MySQL Raytracer - corysama
http://www.pouet.net/prod.php?which=83222
======
corysama
I did not create this. This is a demoscene production released yesterday at
Deadline (Berlin) 2019.

Details from the README
[https://demozoo.org/productions/268459/info/2923/](https://demozoo.org/productions/268459/info/2923/)

\----

Hello Deadline! This is a raytracing engine contained in a single Mysql SELECT
statement. In the beginning of the code there are a few parameters that can be
modified. The scene can be specified using the @triangles and @squares
parameters, but everything is explained in the comments.
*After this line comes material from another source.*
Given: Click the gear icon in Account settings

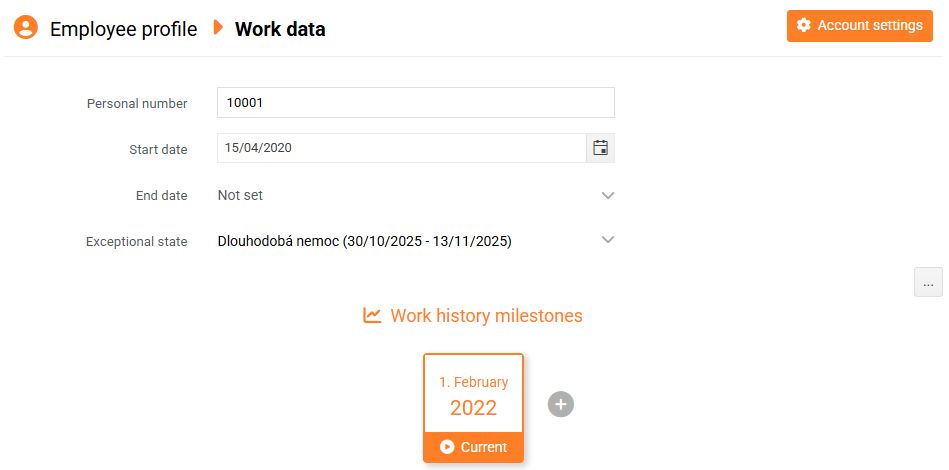Looking at the screenshot, I should (804, 26).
The whole query
returns a bitmap file which can be written to the filesystem using the "INTO
DUMPFILE" syntax at the end of the query, if mysql has filesystem write
permissions. The raytracer supports shadows and reflections, which makes it,
to my knowledge, the most advanced MySQL raytracer on the market right now.
However, it is not really polished and kinda slow. Since I didn't really know
how to present this work in a demoparty friendly way, I just included two
finished renderings.

Contained files: sqlray.sql - Contains the code and a standard box scene with
a few spheres sqlray-bunny.sql - Contains the code and a scene with the
stanford bunny model, about 950 polygons. sqlray.bmp - Contains the output of
the query in sqlray.txt. With a resolution of 1920x1080, this image took about
10 minutes to render on a Xeon E3-1246. sqlray-bunny.bmp - Contains the output
of the query in sqlray-bunny.txt. With a resolution of 200x200, this image
only took about 2 hours to render on a Xeon E3-1246.
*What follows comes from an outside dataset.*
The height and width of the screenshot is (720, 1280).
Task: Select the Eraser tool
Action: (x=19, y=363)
Requirements: To run this code, you need a running mysql-server to execute the
query. The code is only tested on mysql version 5.7.22 running on Ubuntu
16.04. MySQL also needs file write permissions to write the bmp file to the
filesystem. If you want to render more than a few pixels worth you usually
also have to increase mysql's memory and execution time limit settings.

Released under the do whatever the fuck you want license. If you use it for
commercial purposes, like rendering your Hollywood studio's new big animated
A-Movie, please let me know at holtsetio@gmail.com.

Have fun!

\-- Nick / Holtsetio

------
gaspoweredcat
madness, i love it!